The intro  before Raiders of the Lost Ark was a Ben Mankiewicz interview of stuntman, Terry Leonard, who was the stunt coordinator on Raiders. He also did the truck stunt. Ben Mankiewicz talked about him a bit before bringing him onstage, and said among other things, that he looks like a stuntman, and yes, he does.

Terry Leonard and Ben Mankiewicz at the El Capitan.
Photographer: Adam Rose ™ & © 2015 Turner Classic
Movies. A Time Warner Company. All Rights Reserved.
Used with permission.
Terry Leonard had great stories. He said that the hardest part of the truck stunt was not going under the moving truck, but jumping from the horse to the truck. Apparently, on the first take, the driver of the truck shifted, and the truck backfired right as the horse came up to the truck. On the next take, the horse didn't want to have anything to do with that truck. 

Leonard also talked at length about the train stunt from The Fugitive (which he had coordinated and took a month to plan). The idea on that stunt was to blow out the tracks, so that the rail would collapse under the weight of the train and cause the train to derail. The problem is it didn't collapse, so instead of going off the rails and coming to a stop on its side, it continued on the tracks, pushing everything in front of it. The end result was way more spectacular than what they had originally planed. That part where the train is throwing dirt at the camera was also unplanned and actually buried a $250,000 camera. They had to dig out afterwards and find it was undamaged. Since the talk was going so well, Ben asked if Terry Leonard would come back after the screening for a Q and A. 

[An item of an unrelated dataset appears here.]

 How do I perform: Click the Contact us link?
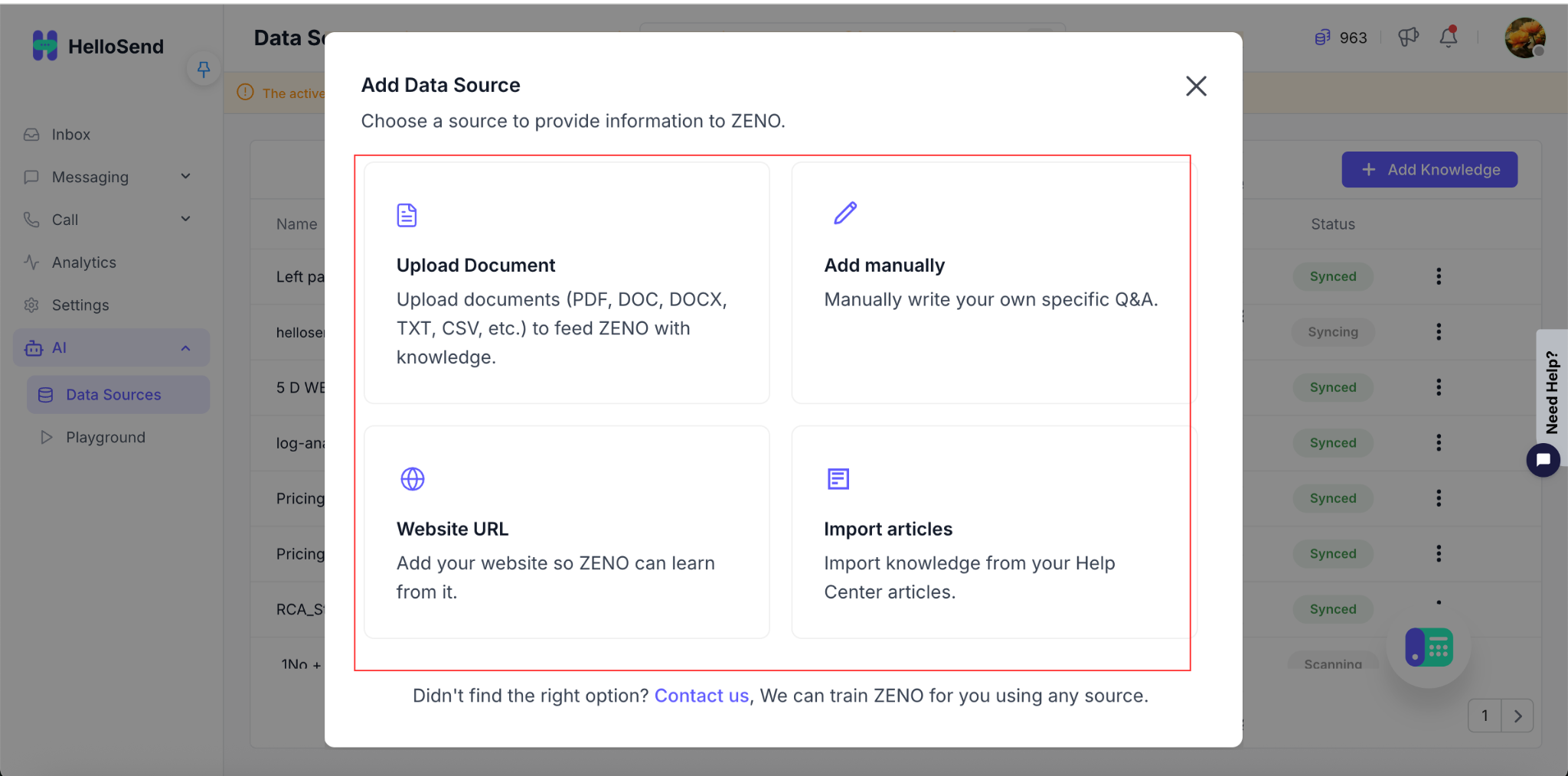[x=701, y=696]
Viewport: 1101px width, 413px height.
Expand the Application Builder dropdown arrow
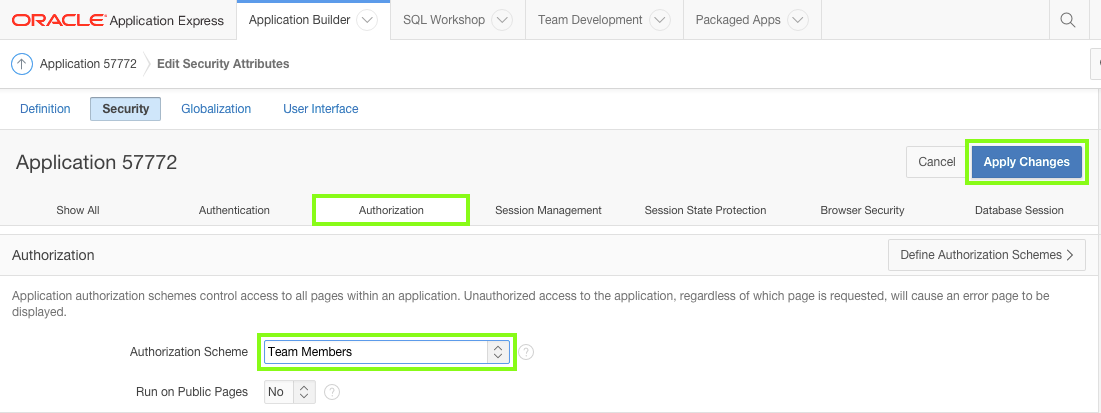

The screening of Raiders was a blast as I expected. I don't think I had seen it in the theater since it first came out. Jasmine had not seen it at all. I felt a little like I failed as a parent on that one, but I would feel even more so if I hadn't used this opportunity to rectify the situation. The term thrill-ride to describe a movie is so overused it's become a cliche, but I think Raiders of the Lost Ark is the first film where it really fit. My second choice in this block was Steamboat Bill Jr., with a world premiere score and full orchestra, conducted by its composer, Carl Davis. I may never get a chance to see Steamboat Bill Jr. with a live orchestra again, but seeing Raiders of the Lost Ark at TCMFF with my 15-year-old daughter who had never seen it before, I have no regrets.

Jasmine's #TCMFF15YO twitter review of Raiders of the Lost Ark:

It's what kids in my day call freaking HARDCORE

We got out of the theater, shortly after the credits rolled. We didn't stay for the Q and A because I didn't want to take a chance on messing up On Her Majesty's Secret Service in the next block. It turns out we got queue numbers in the low 40s. We probably could have stayed for part of the continuation of the Ben Mankiewicz/Terry Leonard interview, but we didn't know that until afterwards.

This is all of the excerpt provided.